This small bee crawled on the ground with it’s wing spread out and gave the impression like it was wounded. She crawled on my hand without hesitation. Up close it was clear this was a female Coelioxys bee. There are a number of species in the Netherlands with such a sharply pointed abdomen but most of them are larger.
Barely tippiong 8mm she is rather small for C. elongata and C. inermis. I wondered if this could be a C.mandibularis female as those start with a length of 8mm.
With the help of an expert, see here, it is determined as C. Inermis  (det. Albert de Wilde), a new garden species!
Compared to the C.elongata female that was present in the garden last year the jaws on this specimen are more angular which also made me think of C. Mandibularis, but the angle on those jaws is more acute.
The species page on the Nederlandssoortenregister describes the jaws of C. inermis as weakly angular what suits this specimen.
Besides her non-typical length she had a malformed tegite 4 as well.
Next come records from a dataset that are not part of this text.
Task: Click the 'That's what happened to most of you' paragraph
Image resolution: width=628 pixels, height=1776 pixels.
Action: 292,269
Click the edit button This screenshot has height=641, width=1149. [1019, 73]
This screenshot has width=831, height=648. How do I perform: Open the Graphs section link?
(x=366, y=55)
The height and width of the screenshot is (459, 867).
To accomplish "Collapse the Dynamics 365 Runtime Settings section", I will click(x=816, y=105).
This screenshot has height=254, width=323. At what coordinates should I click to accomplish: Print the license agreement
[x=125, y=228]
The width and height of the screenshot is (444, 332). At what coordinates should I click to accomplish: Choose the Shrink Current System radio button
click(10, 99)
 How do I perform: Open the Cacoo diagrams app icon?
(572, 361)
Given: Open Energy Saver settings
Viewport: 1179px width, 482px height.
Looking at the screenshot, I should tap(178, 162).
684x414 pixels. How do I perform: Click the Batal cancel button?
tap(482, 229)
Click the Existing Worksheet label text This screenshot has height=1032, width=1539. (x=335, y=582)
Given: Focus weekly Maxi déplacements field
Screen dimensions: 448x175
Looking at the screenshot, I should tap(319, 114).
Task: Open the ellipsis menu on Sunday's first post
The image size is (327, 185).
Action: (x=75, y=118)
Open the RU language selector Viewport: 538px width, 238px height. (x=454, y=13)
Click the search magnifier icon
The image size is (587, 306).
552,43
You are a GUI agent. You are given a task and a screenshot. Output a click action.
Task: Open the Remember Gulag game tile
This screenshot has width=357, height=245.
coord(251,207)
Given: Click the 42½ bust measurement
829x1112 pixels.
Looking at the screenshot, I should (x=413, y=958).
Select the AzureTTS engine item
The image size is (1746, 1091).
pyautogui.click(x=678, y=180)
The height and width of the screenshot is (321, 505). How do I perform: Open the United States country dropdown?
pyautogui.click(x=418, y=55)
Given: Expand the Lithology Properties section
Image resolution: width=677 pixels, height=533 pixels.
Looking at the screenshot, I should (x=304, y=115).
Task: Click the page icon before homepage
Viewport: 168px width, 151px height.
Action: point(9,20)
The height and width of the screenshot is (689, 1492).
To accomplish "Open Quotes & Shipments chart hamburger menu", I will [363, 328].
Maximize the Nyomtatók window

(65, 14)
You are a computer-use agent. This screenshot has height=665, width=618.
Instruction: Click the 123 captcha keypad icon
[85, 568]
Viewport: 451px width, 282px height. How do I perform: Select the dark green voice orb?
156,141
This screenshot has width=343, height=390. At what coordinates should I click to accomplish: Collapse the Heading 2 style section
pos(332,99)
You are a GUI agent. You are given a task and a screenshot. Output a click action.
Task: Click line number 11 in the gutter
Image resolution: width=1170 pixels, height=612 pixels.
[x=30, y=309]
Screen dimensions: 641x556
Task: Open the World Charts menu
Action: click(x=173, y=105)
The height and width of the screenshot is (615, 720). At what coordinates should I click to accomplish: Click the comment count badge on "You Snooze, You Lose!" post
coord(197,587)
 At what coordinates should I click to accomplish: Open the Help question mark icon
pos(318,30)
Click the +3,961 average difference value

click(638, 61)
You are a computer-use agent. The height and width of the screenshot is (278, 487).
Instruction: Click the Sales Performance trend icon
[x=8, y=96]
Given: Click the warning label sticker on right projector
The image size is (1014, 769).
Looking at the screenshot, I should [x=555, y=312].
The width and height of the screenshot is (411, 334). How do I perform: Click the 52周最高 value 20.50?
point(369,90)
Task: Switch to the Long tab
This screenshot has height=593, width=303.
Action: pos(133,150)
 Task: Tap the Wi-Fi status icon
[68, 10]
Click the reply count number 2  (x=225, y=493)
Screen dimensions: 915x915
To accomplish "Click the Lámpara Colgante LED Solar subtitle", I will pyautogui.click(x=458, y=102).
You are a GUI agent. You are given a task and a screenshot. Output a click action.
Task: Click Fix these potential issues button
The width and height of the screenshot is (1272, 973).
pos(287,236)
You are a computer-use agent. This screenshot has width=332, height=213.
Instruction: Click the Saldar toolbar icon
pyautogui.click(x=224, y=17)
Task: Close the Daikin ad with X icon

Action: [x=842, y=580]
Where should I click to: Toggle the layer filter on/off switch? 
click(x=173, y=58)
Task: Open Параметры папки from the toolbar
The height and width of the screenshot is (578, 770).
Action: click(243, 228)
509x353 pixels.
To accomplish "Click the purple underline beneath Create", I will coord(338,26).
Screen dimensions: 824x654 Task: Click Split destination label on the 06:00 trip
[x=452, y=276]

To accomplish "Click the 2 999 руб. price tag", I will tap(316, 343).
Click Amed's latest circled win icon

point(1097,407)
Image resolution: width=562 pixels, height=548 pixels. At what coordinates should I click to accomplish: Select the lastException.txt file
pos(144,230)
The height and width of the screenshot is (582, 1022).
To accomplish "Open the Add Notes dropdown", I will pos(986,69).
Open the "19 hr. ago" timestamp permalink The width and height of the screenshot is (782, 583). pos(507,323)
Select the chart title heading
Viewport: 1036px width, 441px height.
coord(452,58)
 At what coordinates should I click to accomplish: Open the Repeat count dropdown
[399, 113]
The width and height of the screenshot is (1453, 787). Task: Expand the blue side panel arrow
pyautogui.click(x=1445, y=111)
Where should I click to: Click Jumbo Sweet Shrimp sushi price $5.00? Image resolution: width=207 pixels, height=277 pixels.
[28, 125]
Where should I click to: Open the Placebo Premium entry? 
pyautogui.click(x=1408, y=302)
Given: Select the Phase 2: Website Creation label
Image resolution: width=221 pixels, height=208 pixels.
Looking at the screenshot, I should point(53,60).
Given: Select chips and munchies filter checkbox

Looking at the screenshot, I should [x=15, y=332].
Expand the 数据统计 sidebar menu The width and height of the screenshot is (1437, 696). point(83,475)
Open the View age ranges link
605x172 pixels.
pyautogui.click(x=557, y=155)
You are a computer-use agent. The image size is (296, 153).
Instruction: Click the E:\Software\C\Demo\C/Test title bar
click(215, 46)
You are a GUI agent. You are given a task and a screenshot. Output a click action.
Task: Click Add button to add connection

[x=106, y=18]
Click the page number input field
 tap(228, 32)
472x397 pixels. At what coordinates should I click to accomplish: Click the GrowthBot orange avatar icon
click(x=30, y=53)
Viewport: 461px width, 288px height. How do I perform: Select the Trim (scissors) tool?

In the field the bee caught my attention because of her aberrant behavior and also during the photoshoot she moved slowly and had a pair of both wing pairs hanging next to her body, typically an indication it is not going well with the animal. After all photos were taken I decided not to release her yet but instead help her recuperate with some rest and some food. But by morning she had died.
I’ve added her to the garden collection, see here.